- DOCUMENT EXTRACT:
A HAULAGE firm boss who was arrested after 39 dead bodies were discovered in a lorry has admitted drug trafficking offences.
Thomas Maher, from Woolston, was held on suspicion of manslaughter and conspiracy to traffic people in October last year in connection with the deaths of the Vietnamese nationals.
They were found dead inside a HGV in Grays, Essex, and were aged as young as 15.
Officers executed a search warrant at the 39-year-old’s home on Wiltshire Close in connection with the investigation – with two Range Rovers, a Chevrolet spots car and a motorbike seized.
Maher was later released without charge in connection with Essex Police’s probe.
But he was charged with a series of offences – including two counts of conspiracy to import class A drugs and two counts of conspiracy to launder money – earlier this year.
Appearing before Liverpool Crown Court this morning, Friday, the Irish national admitted these offences.
Maher coordinated a transport network to facilitate the movement of illegal commodities across borders throughout Europe.
This included the importing of drugs into the UK via Ireland, and the transportation of €900,000 of ill-gotten cash from Ireland to the Netherlands.

- ENTRIES SUPPLIED:

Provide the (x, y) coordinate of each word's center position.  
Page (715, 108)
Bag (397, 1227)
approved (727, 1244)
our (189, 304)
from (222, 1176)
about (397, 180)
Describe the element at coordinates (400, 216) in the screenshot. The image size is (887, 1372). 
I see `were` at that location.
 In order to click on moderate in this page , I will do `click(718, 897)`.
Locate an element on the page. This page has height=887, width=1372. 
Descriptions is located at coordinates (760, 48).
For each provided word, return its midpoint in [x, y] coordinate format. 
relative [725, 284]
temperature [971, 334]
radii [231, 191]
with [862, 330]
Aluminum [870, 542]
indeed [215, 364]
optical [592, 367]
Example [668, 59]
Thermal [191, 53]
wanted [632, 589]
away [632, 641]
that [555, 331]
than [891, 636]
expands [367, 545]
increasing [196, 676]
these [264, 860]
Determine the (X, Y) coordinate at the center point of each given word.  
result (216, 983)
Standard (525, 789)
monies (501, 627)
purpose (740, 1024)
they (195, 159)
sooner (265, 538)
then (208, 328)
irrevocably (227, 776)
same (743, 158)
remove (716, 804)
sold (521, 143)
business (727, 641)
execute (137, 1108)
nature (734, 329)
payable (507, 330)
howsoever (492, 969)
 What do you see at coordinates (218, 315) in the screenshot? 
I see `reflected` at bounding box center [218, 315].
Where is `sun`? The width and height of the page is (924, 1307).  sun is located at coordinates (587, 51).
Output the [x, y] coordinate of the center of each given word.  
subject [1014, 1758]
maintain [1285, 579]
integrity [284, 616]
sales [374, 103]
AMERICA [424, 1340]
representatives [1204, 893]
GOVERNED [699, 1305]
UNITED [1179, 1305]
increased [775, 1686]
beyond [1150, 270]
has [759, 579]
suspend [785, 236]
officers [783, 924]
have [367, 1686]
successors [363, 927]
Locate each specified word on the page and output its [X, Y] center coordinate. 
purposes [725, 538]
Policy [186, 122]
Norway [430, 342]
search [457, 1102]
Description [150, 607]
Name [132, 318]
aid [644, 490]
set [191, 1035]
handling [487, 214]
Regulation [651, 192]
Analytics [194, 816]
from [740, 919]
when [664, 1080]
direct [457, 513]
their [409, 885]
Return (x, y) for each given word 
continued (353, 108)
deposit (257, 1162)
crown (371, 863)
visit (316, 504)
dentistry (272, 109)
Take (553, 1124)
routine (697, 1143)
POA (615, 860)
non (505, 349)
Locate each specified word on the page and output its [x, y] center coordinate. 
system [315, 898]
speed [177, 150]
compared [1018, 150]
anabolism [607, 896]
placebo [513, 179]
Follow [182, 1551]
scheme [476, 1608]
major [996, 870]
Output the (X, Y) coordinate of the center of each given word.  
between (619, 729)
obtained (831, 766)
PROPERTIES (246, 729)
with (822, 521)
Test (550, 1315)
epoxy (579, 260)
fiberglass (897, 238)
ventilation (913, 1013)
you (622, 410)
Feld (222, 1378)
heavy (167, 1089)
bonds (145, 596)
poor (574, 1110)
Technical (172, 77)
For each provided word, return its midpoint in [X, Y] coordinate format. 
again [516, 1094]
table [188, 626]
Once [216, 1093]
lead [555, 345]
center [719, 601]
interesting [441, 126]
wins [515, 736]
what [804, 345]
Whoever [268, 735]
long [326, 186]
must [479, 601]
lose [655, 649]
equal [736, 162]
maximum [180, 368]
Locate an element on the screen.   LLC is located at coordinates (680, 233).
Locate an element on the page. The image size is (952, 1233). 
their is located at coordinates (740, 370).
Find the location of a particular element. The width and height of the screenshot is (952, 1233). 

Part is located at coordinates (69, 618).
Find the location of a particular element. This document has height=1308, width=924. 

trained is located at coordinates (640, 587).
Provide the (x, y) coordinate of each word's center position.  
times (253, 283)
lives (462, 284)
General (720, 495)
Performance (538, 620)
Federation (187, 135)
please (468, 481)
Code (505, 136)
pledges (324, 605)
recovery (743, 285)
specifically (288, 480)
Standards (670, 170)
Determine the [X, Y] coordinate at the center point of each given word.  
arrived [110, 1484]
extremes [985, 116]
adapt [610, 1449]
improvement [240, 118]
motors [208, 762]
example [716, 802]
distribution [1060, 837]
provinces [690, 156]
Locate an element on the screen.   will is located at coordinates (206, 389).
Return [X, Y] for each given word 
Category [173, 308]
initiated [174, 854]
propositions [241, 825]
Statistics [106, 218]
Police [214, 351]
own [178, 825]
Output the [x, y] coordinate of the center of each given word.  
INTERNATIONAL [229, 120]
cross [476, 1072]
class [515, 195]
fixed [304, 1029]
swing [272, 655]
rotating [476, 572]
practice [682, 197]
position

- WORK INSTRUCTIONS:
A - Does each statement agree with the news report? Answer yes or no for each, and quote the words that decide it.
(i) Maher pleaded not guilty at Liverpool Crown Court.
(ii) The bodies were found in Grays, Essex.
(iii) The cash moved from Ireland to the Netherlands was worth €900,000.
B - Please write out the stretch of the news report from "Officers executed a" through "admitted these offences.".
The records have no part in this work.

- ANSWERS BELOW:
A -
(i) No: "the Irish national admitted these offences"
(ii) Yes: "They were found dead inside a HGV in Grays, Essex"
(iii) Yes: "the transportation of €900,000 of ill-gotten cash from Ireland to the Netherlands"

B -
Officers executed a search warrant at the 39-year-old’s home on Wiltshire Close in connection with the investigation – with two Range Rovers, a Chevrolet spots car and a motorbike seized.
Maher was later released without charge in connection with Essex Police’s probe.
But he was charged with a series of offences – including two counts of conspiracy to import class A drugs and two counts of conspiracy to launder money – earlier this year.
Appearing before Liverpool Crown Court this morning, Friday, the Irish national admitted these offences.